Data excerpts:
▽

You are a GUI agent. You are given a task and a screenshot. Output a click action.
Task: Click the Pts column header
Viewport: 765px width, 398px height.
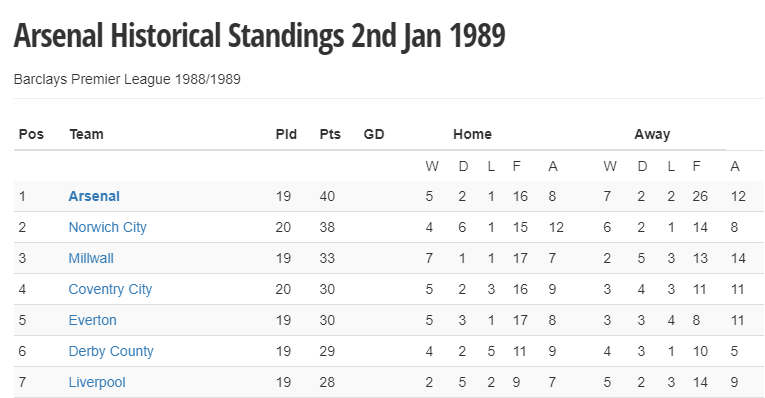tap(330, 134)
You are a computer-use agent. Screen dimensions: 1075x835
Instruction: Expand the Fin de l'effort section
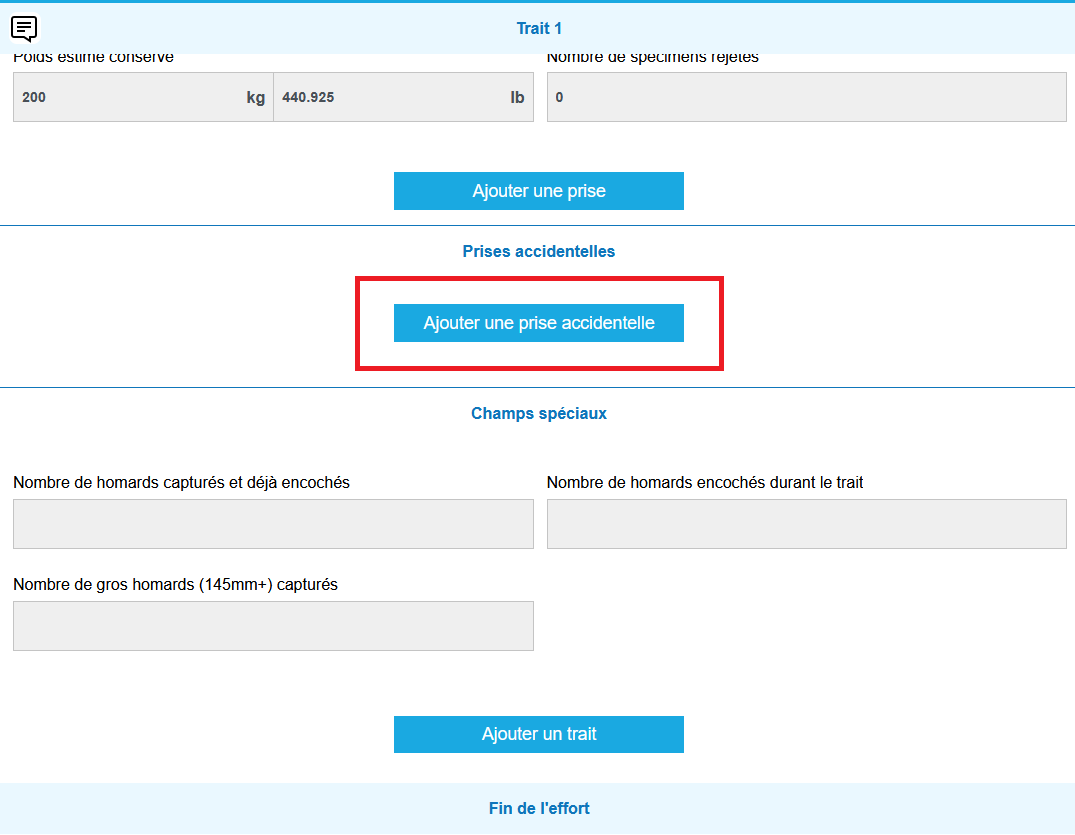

△

Work instructions: Among the lines of these entries, find those that contain "agent". Give their number and nothing else.

Your solution: 2